1. The Strategy for When You Have All the Information
Analytic decision making is a methodical, step-by-step approach to decision making. It relies on objective information that you can observe. It’s attractive because it breaks down complex decisions into smaller pieces in a logical way—for example, when you’re trying to decide if you can hike for another few hours, you might consider factors like daylight remaining, what snacks you have, and your energy levels to arrive at a reasonable conclusion
Sometimes, though, the comfort of applying logic to a complicated situation might mislead you—like when you assume you have enough water for an entire day without checking what’s actually in your bottle.
When to use analytic decision making
- You can explicitly define your goals
- You have complete and accurate access to all the information you need
- You have the experience to know what information is relevant and what you can ignore
- You have enough time to make your decision
- Pros: This strategy is methodical, versatile, and easy to communicate to others.
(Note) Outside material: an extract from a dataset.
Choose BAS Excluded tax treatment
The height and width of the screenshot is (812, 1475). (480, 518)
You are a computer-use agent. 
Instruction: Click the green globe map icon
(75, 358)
It works well when the goals or variables can be represented by numbers.
- Cons: It's most useful in very specific circumstances. It can also be time consuming and tedious, especially for novices.
Traps for analytic decision making
- The availability trap—the tendency to believe that the most easily-recalled events are the most likely.
- The representativeness trap—the tendency to believe that a single event is typical of that entire class of events.
- The anchoring trap—the tendency to believe that the first or last pieces of information are the most important.
2. The Strategy for Some Experience + Limited Information
When you have some experience in an area but not a ton of information, you can use heuristics to guide decisions. Heuristics let you generalize based on a few pieces of information.
Take car brake lights as an example. When you see red lights appear on the car in front of you, you’ll probably react by pushing the brakes on your own car. You likely didn’t break down every piece of information—you responded based on knowing what red lights have meant in past situations.
Heuristics aren’t universally correct, but they work enough of the time that they're helpful in the right situations.
When to use heuristics
- You have reliable heuristics that apply to the situation and confidence that they’re accurate
- When consequences are minimal
- Pros: Fast and simple. With practice, they can become unconscious, freeing your mind for other things.
- Cons: They aren’t always right. Relying on the wrong cues to guide decisions can result in poor decisions.
Traps for heuristic decision making
- Familiarity trap—because a setting is familiar, it is also safe or in your control, like driving
- Consistency trap—when we remain consistent to an earlier decision even in the face of new evidence that our decision may have been wrong
- Social proof—when we see others engaged in an activity, which makes it seems less risky
3. The Strategy for When You’re the Expert
When you’re competent enough in an area that you base more of your decisions on intuitively recognizing and putting together information, even when it’s incongruous, you’re able to use expertise decision making as a strategy.
For example, experienced backpackers might notice that a rainstorm is imminent as soon as the wind picks up, while a less-experienced person might need more clues (building clouds, changing temperatures) to come to the same conclusion.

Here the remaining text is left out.